> **Data under study**

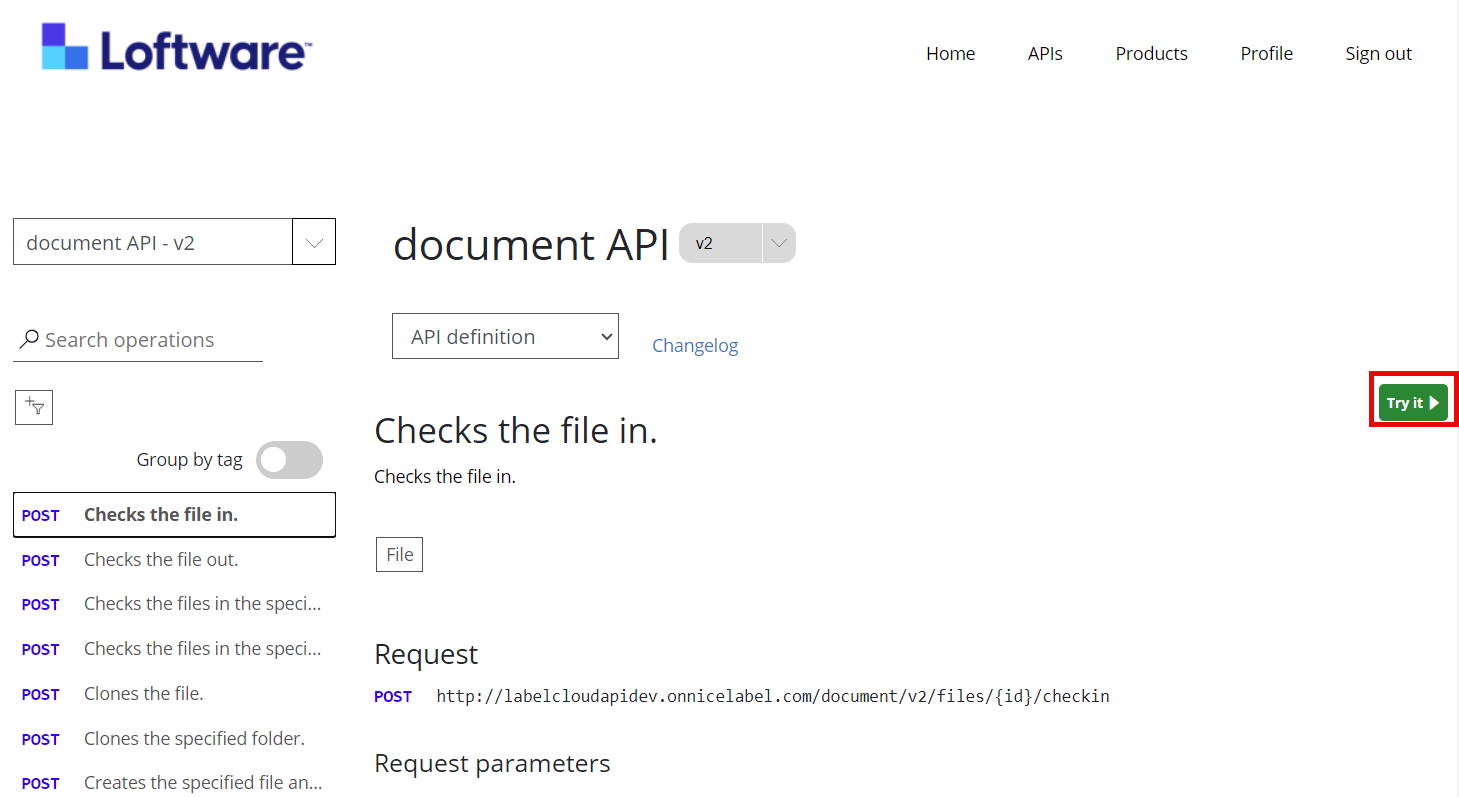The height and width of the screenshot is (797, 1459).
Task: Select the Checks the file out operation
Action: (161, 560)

--

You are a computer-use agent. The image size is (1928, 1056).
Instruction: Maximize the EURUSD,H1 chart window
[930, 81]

---

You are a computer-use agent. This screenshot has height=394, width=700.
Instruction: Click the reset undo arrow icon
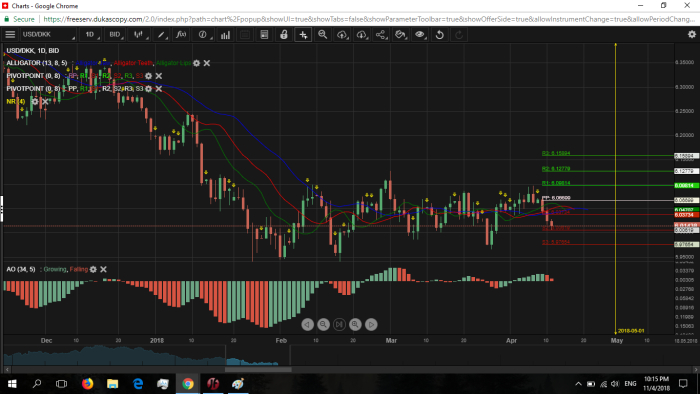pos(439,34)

> **What to work on**
Look through the entries above. Copy each line in which the string "agent" occurs.

> **Response to this exercise**
You are a computer-use agent. The image size is (1928, 1056).
You are a computer-use agent. This screenshot has height=394, width=700.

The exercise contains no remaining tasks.